A Huge Amazon Monster Is Only a Myth?

From New York Times. (require login)

The mere mention of the mapinguary, the giant slothlike monster of the Amazon, is enough to send shivers down the spines of almost all who dwell in the world’s largest rain forest.

The folklore here is full of tales of encounters with the creature, and nearly every Indian tribe in the Amazon, including those that have had no contact with one another, have a word for the mapinguary (pronounced ma-ping-wahr-EE). The name is usually translated as “the roaring animal” or “the fetid beast.”

In some areas, the creature is said to have two eyes, while in other accounts it has only one, like the Cyclops of Greek mythology. Some tell of a gaping, stinking mouth in the monster’s belly through which it consumes humans unfortunate enough to cross its path.
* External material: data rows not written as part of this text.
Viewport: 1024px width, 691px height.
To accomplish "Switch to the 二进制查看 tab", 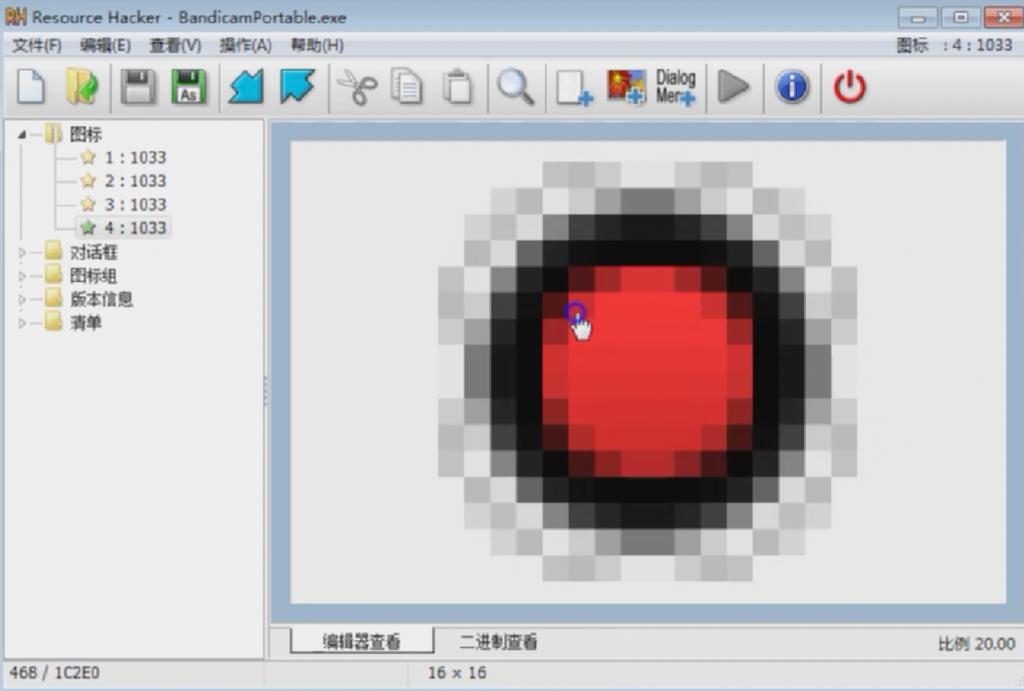I will point(498,642).
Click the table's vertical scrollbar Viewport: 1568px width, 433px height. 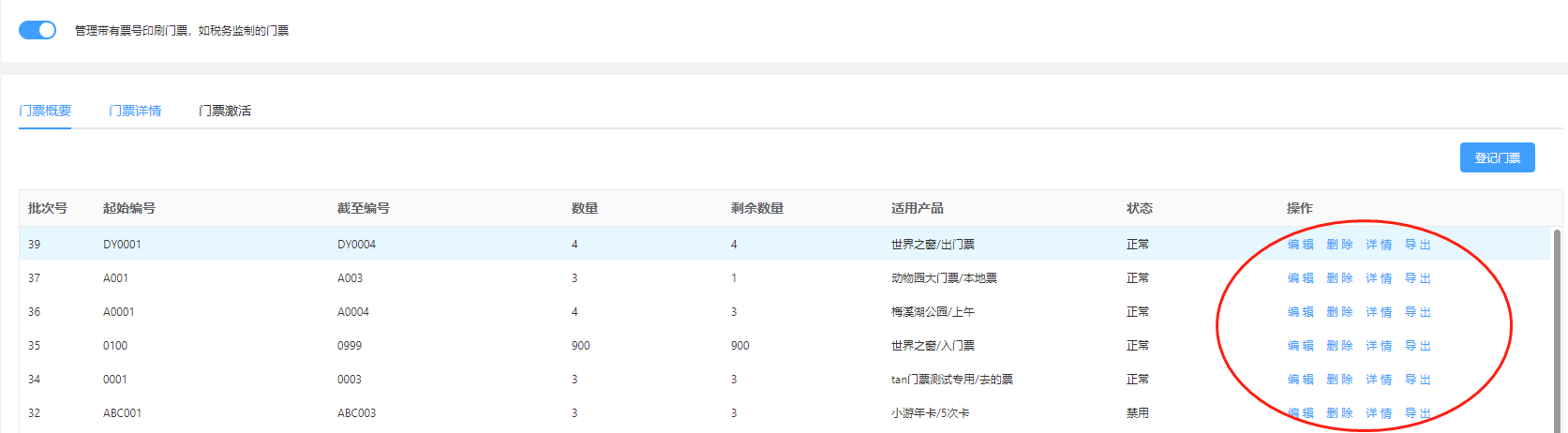click(1557, 328)
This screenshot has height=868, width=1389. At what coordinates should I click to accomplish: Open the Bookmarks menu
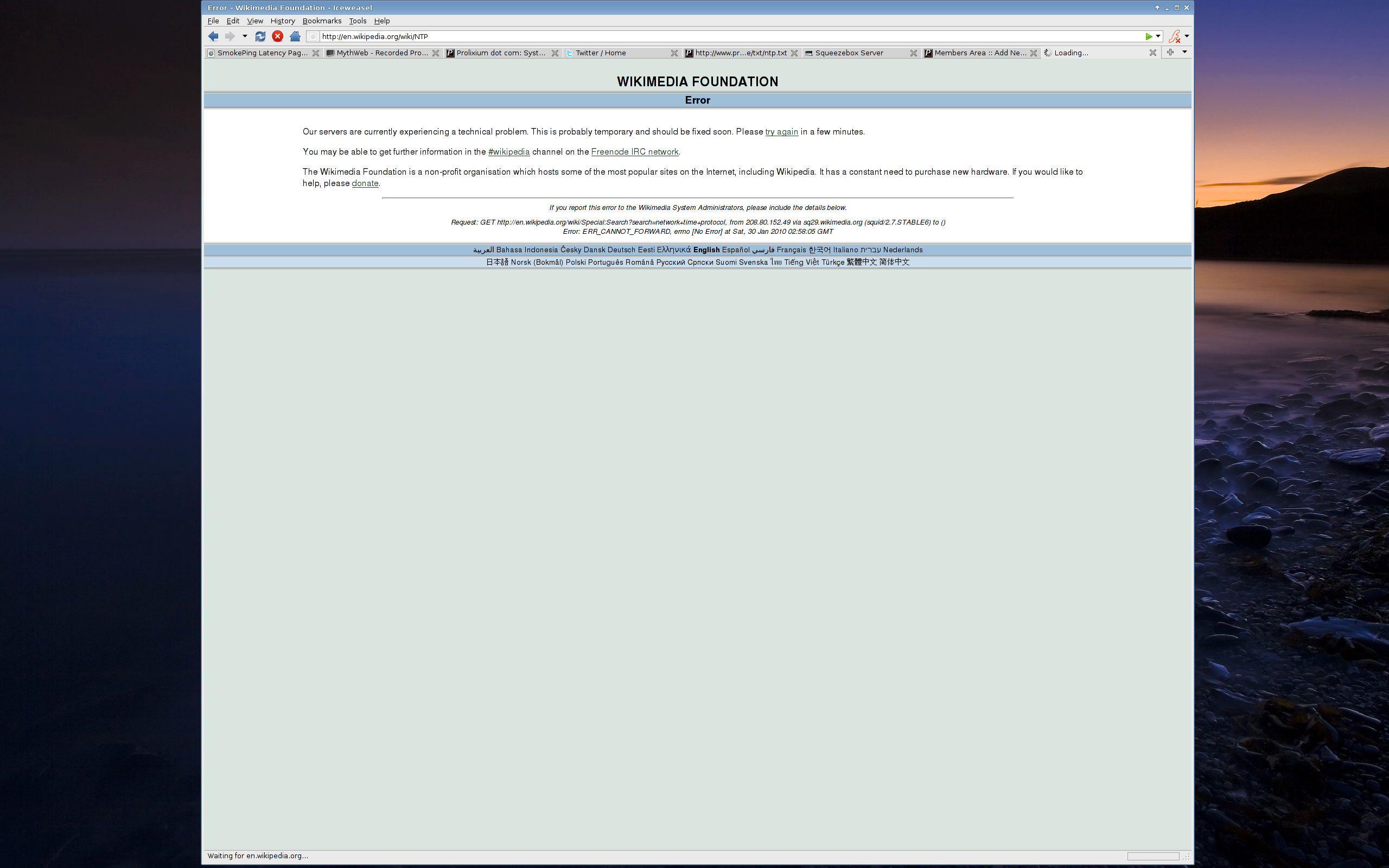322,21
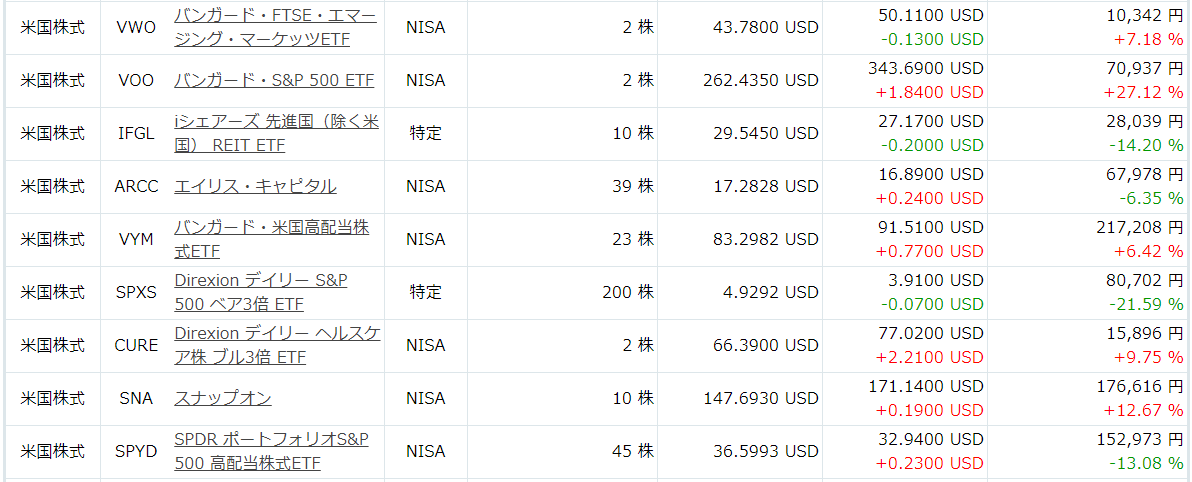Click the VOO ticker cell
Image resolution: width=1192 pixels, height=482 pixels.
(137, 80)
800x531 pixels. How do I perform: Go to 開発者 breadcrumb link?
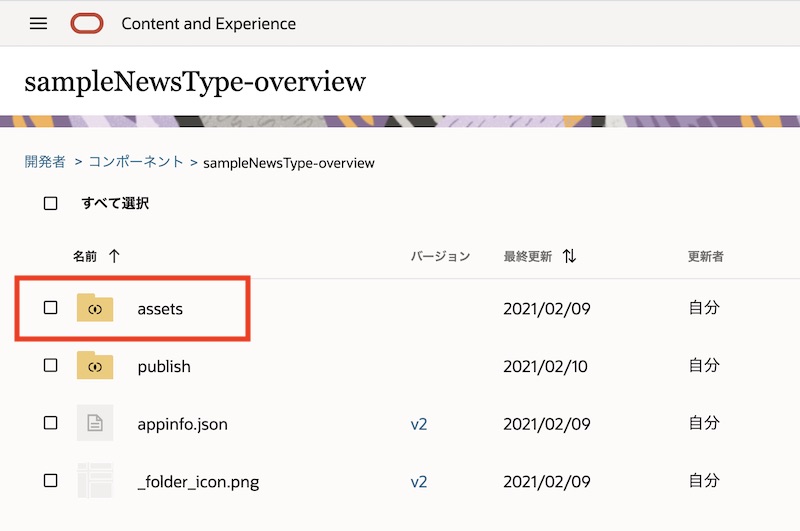pyautogui.click(x=45, y=161)
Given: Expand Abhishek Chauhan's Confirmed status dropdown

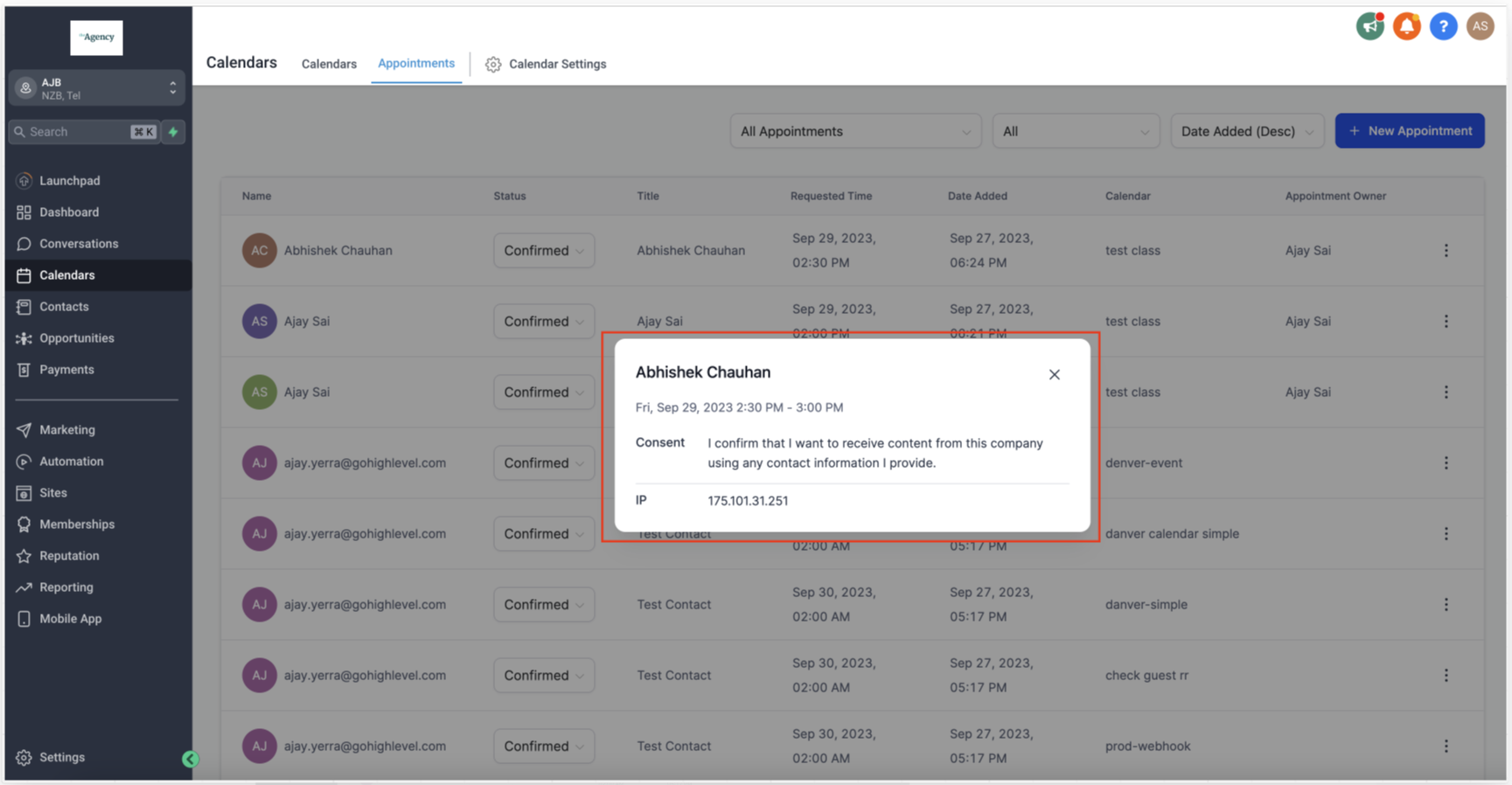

But all accounts agree that the creature is tall, seven feet or more when it stands on two legs, that it emits a strong, extremely disagreeable odor, and that it has thick, matted fur, which covers a carapace that makes it all but impervious to bullets and arrows.

“Often, the mapinguary gets revenge on people who transgress, who go where they shouldn’t go or harvest more animals or plants than they can consume, or set cruel traps,” said Márcio Souza, a prominent Brazilian novelist and playwright who lives in Manaus, in the central Amazon, and often draws on Amazon history and folklore in his works.